Data yang digunakan adalah data Indeks Pembangunan Manusia (IPM) di Provinsi Sumatra Barat dari tahun 2010 - 2021. Menurut BPS, IPM adalah indikator komposit untuk mengukur capaian pembangunan kualitas hidup manusia. Indeks ini terbentuk dari rata-rata ukur capaian tiga dimensi utama pembangunan manusia, yaitu umur panjang dan hidup sehat, pengetahuan, dan standar hidup layak.
data <- read_excel("C:/R/tugas mpdw.xlsx", sheet = "Sheet1")
x <- data$Tahun
y <- data$HDI
head(data)## # A tibble: 6 x 2
## Tahun HDI
## <dbl> <dbl>
## 1 2010 67.2
## 2 2011 67.8
## 3 2012 68.4
## 4 2013 68.9
## 5 2014 69.4
## 6 2015 70.0
Terdapat korelasi positif yang sangat tinggi antara nilai IPM dengan tahun, terlihat bahwa IPM di Sumatra Barat terus meningkat dari tahun 2010 hingga 2021
ggplot(data, aes(x = Tahun, y = HDI)) +
geom_line(col = "red") +
geom_point() +
geom_text(aes(label = paste(HDI, "%", sep = "")), vjust = -0.8, size = 2.5) +
labs(title = "Indeks Pembangunan Manusia (IPM) Sumatra Barat",
subtitle = "Tahun 2010-2021") +
theme(plot.subtitle = element_text(hjust = 0.5)) +
easy_center_title()cor(x,y)## [1] 0.9932977
model <- lm(y ~ x, data = data)
summary(model)##
## Call:
## lm(formula = y ~ x, data = data)
##
## Residuals:
## Min 1Q Median 3Q Max
## -0.45231 -0.09554 -0.03215 0.20099 0.33126
##
## Coefficients:
## Estimate Std. Error t value Pr(>|t|)
## (Intercept) -981.4216 38.6982 -25.36 2.08e-10 ***
## x 0.5218 0.0192 27.18 1.05e-10 ***
## ---
## Signif. codes: 0 '***' 0.001 '**' 0.01 '*' 0.05 '.' 0.1 ' ' 1
##
## Residual standard error: 0.2296 on 10 degrees of freedom
## Multiple R-squared: 0.9866, Adjusted R-squared: 0.9853
## F-statistic: 738.5 on 1 and 10 DF, p-value: 1.053e-10
par(mfrow = c(2,2))
plot(model, 1, pch = 16, cex = 0.9, col = "steelblue")
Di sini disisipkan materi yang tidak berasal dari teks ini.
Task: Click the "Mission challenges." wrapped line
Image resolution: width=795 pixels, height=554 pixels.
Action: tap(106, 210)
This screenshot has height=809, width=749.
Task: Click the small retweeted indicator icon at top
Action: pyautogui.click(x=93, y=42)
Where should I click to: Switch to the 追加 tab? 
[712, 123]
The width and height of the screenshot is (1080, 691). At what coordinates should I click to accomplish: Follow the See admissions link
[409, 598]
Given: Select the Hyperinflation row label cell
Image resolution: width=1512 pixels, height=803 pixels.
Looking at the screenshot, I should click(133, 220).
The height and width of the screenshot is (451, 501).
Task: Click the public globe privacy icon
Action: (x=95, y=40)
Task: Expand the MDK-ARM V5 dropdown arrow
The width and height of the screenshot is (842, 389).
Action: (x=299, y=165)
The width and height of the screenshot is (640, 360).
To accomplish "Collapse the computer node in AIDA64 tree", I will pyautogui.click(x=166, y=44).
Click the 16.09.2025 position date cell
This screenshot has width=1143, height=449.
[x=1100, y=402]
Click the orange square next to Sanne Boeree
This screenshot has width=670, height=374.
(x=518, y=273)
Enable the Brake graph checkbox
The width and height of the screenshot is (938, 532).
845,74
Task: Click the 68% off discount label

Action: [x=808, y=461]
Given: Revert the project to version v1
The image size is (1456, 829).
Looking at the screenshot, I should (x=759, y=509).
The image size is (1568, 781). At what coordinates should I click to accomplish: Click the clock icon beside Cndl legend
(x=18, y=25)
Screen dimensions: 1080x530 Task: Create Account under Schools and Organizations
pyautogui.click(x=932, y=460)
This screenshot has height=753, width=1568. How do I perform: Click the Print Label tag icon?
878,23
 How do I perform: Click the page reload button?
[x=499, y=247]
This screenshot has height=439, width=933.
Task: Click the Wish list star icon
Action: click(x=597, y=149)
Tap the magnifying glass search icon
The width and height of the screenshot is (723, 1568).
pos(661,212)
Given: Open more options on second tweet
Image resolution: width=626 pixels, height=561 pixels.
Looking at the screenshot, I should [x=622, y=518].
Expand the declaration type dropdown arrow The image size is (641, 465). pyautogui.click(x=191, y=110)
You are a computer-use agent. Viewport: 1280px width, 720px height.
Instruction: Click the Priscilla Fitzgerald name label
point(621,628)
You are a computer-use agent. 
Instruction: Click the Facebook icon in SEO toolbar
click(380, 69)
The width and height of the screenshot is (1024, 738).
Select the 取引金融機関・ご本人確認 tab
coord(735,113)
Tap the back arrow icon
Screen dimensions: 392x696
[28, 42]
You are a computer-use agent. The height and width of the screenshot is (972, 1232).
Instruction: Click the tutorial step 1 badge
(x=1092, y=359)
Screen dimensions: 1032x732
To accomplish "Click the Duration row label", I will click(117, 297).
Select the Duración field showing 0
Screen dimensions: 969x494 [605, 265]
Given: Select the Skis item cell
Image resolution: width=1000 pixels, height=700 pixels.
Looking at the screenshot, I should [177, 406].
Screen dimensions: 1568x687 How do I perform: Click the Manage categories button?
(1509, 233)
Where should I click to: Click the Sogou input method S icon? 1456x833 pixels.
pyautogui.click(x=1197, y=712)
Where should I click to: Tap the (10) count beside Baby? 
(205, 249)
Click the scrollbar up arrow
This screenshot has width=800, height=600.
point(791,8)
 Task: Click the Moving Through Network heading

plot(x = 1:dim(data)[1], y = model$residuals,
type = "b", main = "Residuals vs Order", xlab = "Observations",
ylab = "Residuals", pch = 16, cex = 0.9, col = "steelblue")
hist(model$residuals, col = "steelblue", breaks = 5, ylab = "Residuals",
main = "Histogram of Residuals")
plot(model, 2, pch = 16, cex = 0.9, col = "steelblue")res <- model$residuals
par(mfrow = c(2,1))
acf(res)
pacf(res)Secara eksploratif autokorelasi dapat diidentifikasi melalui plot sisaan vs order dan plot ACF dan PACF. Melalui plot sisaan vs order dapat dilihat bahwa naik turunnya sisaan cenderung memiliki pola dan tidak acak sedangkan pada ACF dan PACF plot tidak ada garis yang melewati garis biru kecuali pada lag = 0, yang berarti tidak terdeteksi adanya autokorelasi pada plot ini
dwtest(model, alternative = "two.sided")##
## Durbin-Watson test
##
## data: model
## DW = 0.82777, p-value = 0.004736
## alternative hypothesis: true autocorrelation is not 0
bgtest(y ~ x, data = data, order = 1)##
## Breusch-Godfrey test for serial correlation of order up to 1
##
## data: y ~ x
## LM test = 3.7277, df = 1, p-value = 0.05352
runs.test(resid(model), alternative = "two.sided")##
## Runs Test - Two sided
##
## data: resid(model)
## Standardized Runs Statistic = -1.2111, p-value = 0.2259
Dari ketiga uji statistik, uji Durbin-Watson menghasilkan p-value < 0.05, yang menunjukkan adanya autokorelasi pada sisaan model
modelco <- cochrane.orcutt(model, max.iter = 1000, convergence = 4)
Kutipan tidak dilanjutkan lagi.